My last cd “Orion” was the winner of the Just Plain Folks 2009 music awards @ “world music” category.
Just Plain Folks is a community of over 51,500 Songwriters, Recording Artists and Music Industry Professionals — and host to the world’s largest independent music awards. The organization was created to provide a network of cooporation and inclusion for musicians.
The Just Plain Folks Music Awards were started in 1999 as a simple way to recognize the best music submitted by members.
“JPF” Founder Brian Austin Whitney felt the music made by the “other 98%” of the music world often ignored by the mainstream televised music awards shows deserved its own recognition. The judging criteria are based around one basic concept: Does the music move you? This one encompassing criteria has since been adopted across much of the mainstream music industry to measure the very best quality of the best music being made today. Just Plain Folks starts it’s quest to find the music that moves us most and recognize it with admiration, fairness and dignity (and a cool JPF Awards trophy)…
My last cd “Orion”, was selected in the top 10 albums of 2009 from the British music magazine “Songlines” (www.songlines.co.uk). As mentioned on it’s official webpage “Songlines is the magazine that looks at the world through its music. Covering music from traditional and popular to contemporary and fusion, Songlines features artists from all around the globe: from Afghanistan to Zimbabwe; from Miriam Makeba to Mariza; from Gilberto Gil to Gogol Bordello and from Bjork to Buena Vista Social Club. Discover the traditional instruments of the world: the sitar, the kora, the talking drum and beyond.
Edited by Simon Broughton, co-editor of “The Rough Guide to World Music”, Songlines is packed full of the latest CD reviews, artist interviews, guides to particular world music traditions, travel adventures, beginner’s and city guides, frontline reports and concert listings.”

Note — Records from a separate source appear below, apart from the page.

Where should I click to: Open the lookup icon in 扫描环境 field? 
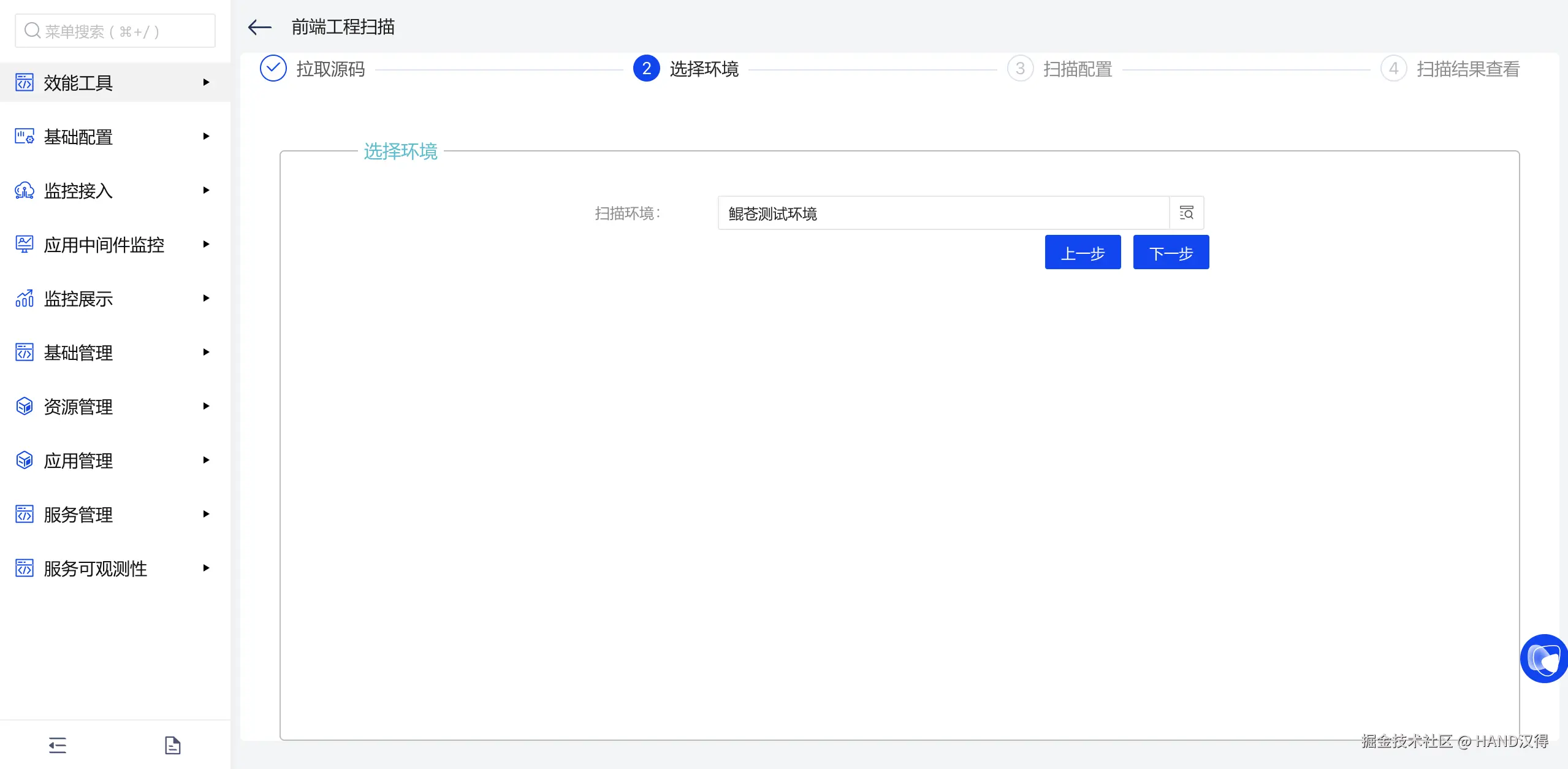click(1186, 213)
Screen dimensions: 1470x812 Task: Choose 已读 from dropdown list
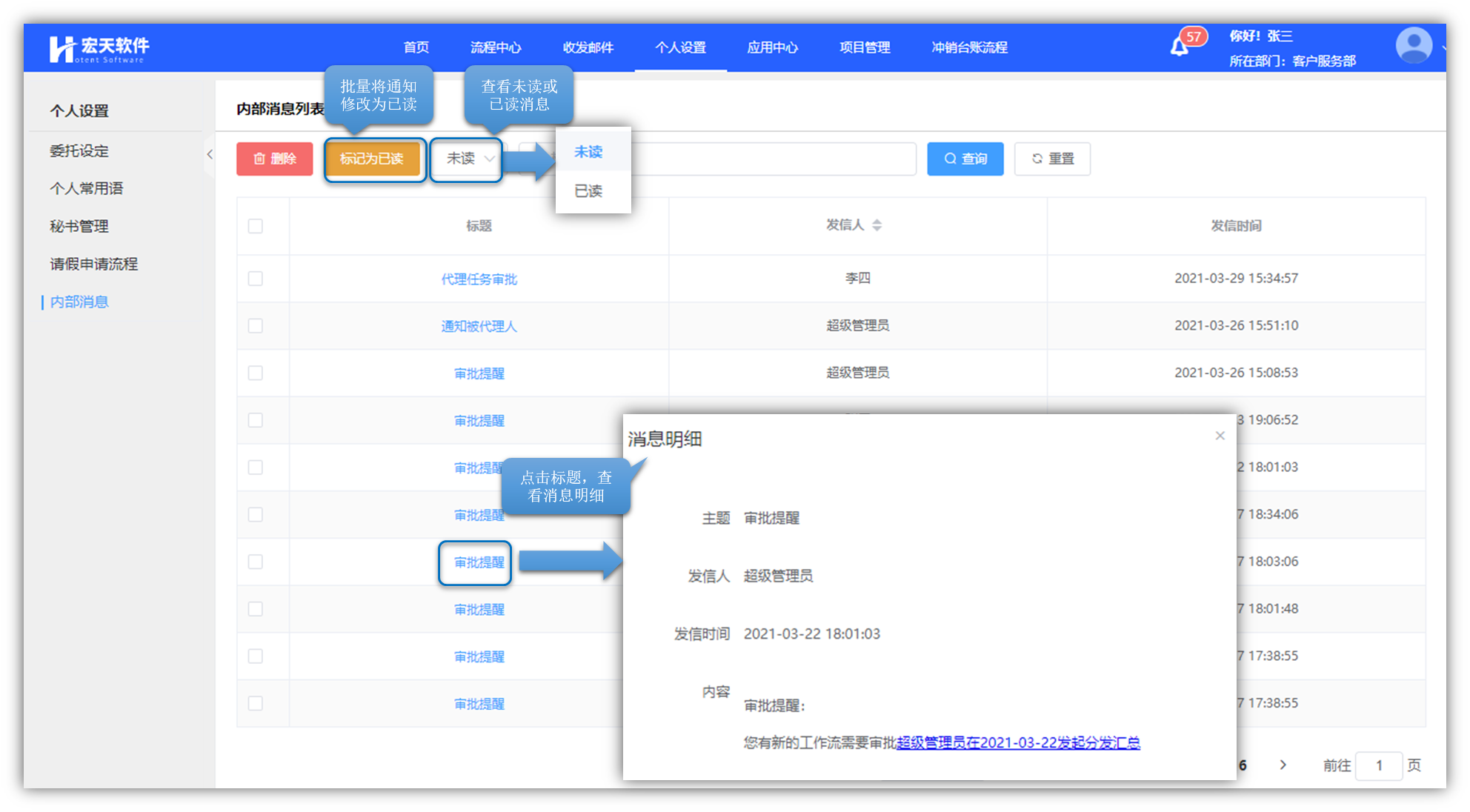588,191
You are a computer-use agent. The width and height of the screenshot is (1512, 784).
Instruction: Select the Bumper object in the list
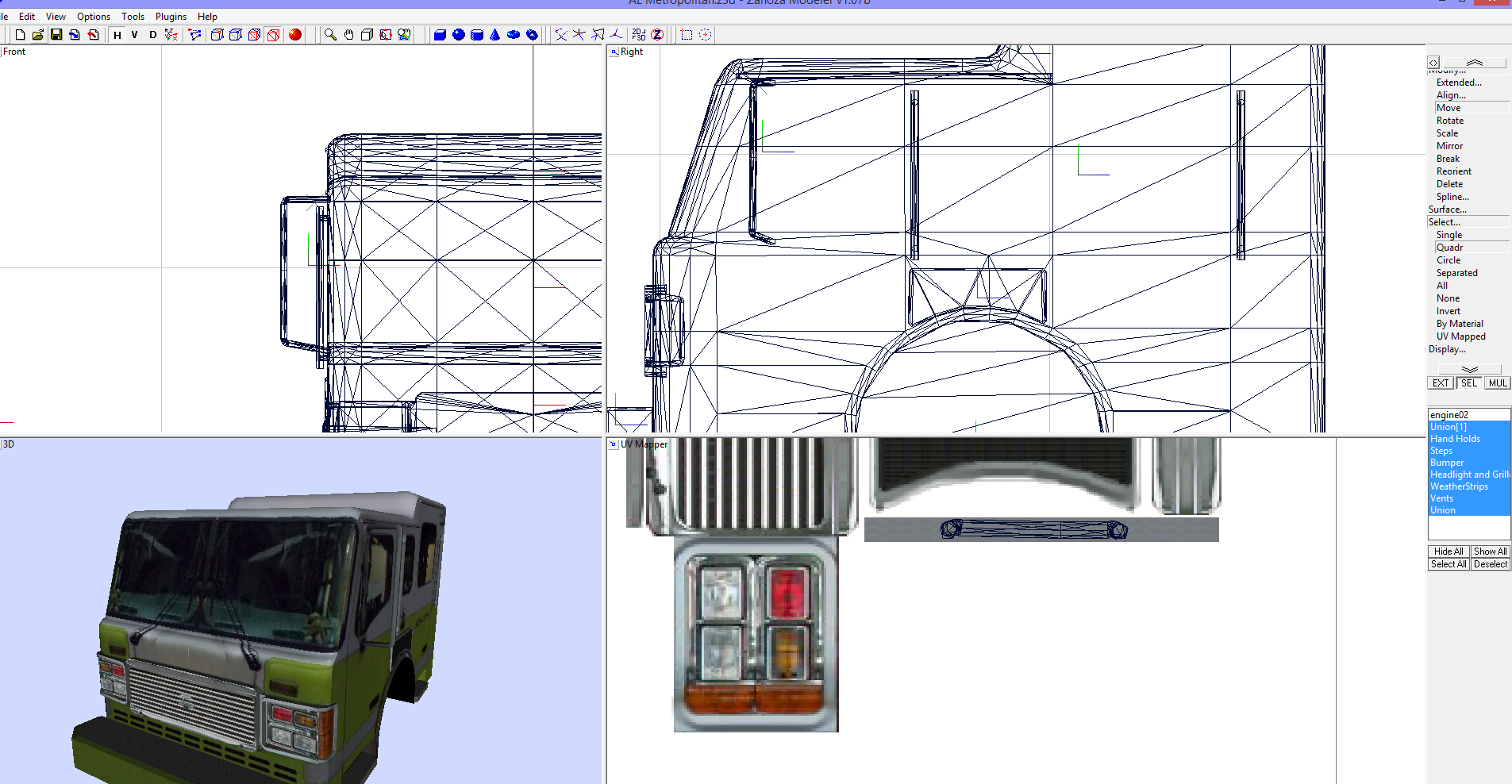[x=1448, y=462]
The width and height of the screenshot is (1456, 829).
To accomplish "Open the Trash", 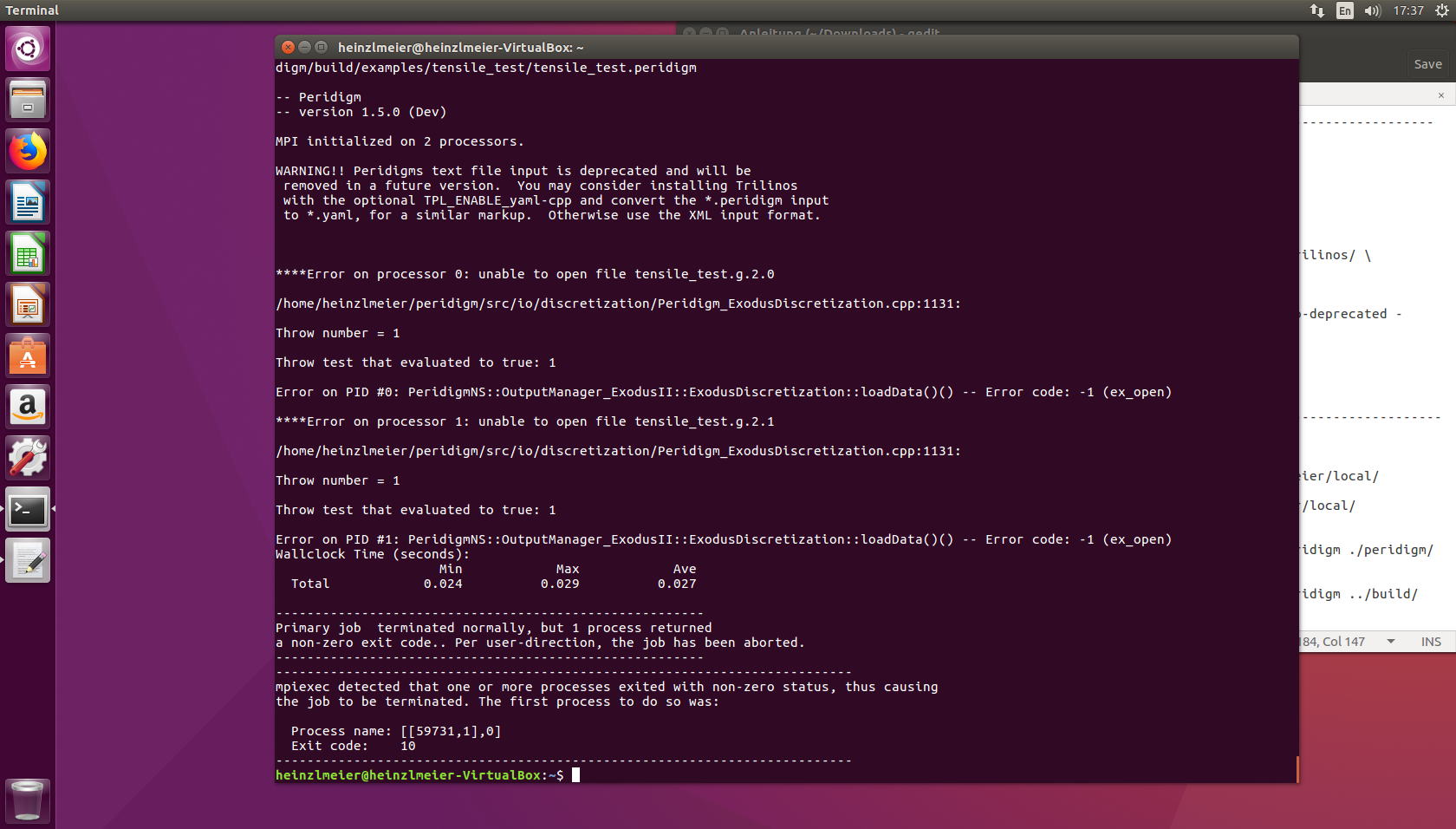I will (28, 800).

Here is the complete review of Orion cd:
“Of all the artists in this list it’s perhaps Stelios Petrakis that will be least familiar to a world music audience. He is one of a new generation of Cretan lyra players hopefully raising the profile of this little known instrument – a pear shaped fiddle occupying the fertile middle ground between the Mediterranean and the Middle East. I had the good fortune to meet him at Ross Daly’s Labyrinth Workshop in Crete last year, an environment where the poignant expressive qualities of the instrument where displayed in abundance. This is a disc of Cretan lyra that totally works for an international audience with exquisite playing, a variety of textures and strong vocal numbers.”